__Try it__. Search each line below for the word "computer" and list those that contain it.

__Material for this exercise__.
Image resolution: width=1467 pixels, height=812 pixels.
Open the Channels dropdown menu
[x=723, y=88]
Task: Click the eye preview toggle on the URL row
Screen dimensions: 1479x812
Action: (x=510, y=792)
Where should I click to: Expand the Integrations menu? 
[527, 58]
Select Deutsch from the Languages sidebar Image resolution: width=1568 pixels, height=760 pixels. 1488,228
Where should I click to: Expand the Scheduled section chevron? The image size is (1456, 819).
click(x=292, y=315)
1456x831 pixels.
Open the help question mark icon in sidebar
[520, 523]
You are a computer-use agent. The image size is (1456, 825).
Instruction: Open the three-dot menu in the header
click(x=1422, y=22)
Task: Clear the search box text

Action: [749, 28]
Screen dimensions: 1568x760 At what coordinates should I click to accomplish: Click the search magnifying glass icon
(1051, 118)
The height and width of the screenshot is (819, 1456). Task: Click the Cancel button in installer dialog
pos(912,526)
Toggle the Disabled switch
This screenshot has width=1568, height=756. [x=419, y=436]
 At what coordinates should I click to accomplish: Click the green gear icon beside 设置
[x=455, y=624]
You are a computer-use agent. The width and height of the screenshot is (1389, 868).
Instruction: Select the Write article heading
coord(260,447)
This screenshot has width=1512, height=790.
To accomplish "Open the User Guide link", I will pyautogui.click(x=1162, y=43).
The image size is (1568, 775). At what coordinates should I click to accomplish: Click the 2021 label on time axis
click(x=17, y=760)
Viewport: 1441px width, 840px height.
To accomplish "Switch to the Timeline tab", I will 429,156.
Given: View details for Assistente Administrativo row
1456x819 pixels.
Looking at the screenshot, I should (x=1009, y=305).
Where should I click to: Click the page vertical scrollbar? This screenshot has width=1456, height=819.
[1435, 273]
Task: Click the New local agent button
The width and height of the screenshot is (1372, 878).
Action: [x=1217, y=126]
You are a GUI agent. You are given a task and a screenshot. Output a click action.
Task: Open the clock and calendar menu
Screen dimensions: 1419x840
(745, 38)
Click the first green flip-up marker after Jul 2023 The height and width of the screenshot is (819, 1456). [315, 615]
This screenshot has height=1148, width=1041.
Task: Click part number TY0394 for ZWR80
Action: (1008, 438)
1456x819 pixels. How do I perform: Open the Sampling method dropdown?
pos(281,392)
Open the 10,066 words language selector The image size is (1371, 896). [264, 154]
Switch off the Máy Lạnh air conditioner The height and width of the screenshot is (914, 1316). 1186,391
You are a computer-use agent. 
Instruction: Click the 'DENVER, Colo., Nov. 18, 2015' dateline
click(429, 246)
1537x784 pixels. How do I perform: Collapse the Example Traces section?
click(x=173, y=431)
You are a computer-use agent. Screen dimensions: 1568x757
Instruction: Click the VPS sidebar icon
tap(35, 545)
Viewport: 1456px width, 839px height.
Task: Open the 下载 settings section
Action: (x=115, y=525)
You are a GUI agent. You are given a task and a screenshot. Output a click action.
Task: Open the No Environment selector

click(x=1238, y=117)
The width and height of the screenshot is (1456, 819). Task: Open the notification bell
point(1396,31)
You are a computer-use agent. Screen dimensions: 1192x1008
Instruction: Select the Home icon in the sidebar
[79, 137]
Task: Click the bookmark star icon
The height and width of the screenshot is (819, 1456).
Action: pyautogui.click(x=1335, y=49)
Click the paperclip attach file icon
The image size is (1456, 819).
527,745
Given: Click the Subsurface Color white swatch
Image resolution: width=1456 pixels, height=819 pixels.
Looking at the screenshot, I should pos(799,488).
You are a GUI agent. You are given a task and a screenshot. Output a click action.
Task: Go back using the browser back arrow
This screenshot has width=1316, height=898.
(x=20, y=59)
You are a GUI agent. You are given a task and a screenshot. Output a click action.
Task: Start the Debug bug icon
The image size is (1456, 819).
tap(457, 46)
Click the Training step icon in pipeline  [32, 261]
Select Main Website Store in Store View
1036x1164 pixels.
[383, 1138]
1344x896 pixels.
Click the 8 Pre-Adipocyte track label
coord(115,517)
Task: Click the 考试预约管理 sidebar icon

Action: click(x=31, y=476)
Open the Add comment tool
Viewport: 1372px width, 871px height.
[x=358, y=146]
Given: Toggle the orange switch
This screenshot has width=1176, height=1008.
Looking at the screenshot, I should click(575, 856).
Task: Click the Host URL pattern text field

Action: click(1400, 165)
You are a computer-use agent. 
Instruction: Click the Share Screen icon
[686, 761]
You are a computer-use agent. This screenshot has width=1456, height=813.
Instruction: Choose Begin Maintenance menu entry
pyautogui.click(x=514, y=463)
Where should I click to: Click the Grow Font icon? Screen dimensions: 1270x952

__Output__.
You are a computer-use agent. The image size is (1456, 825).
You are a computer-use agent. The width and height of the screenshot is (1389, 868).
You are a computer-use agent. 
You are a computer-use agent. Screen dimensions: 1568x757
You are a computer-use agent. Screen dimensions: 1192x1008
You are a computer-use agent. 
You are a computer-use agent. This screenshot has width=1456, height=813.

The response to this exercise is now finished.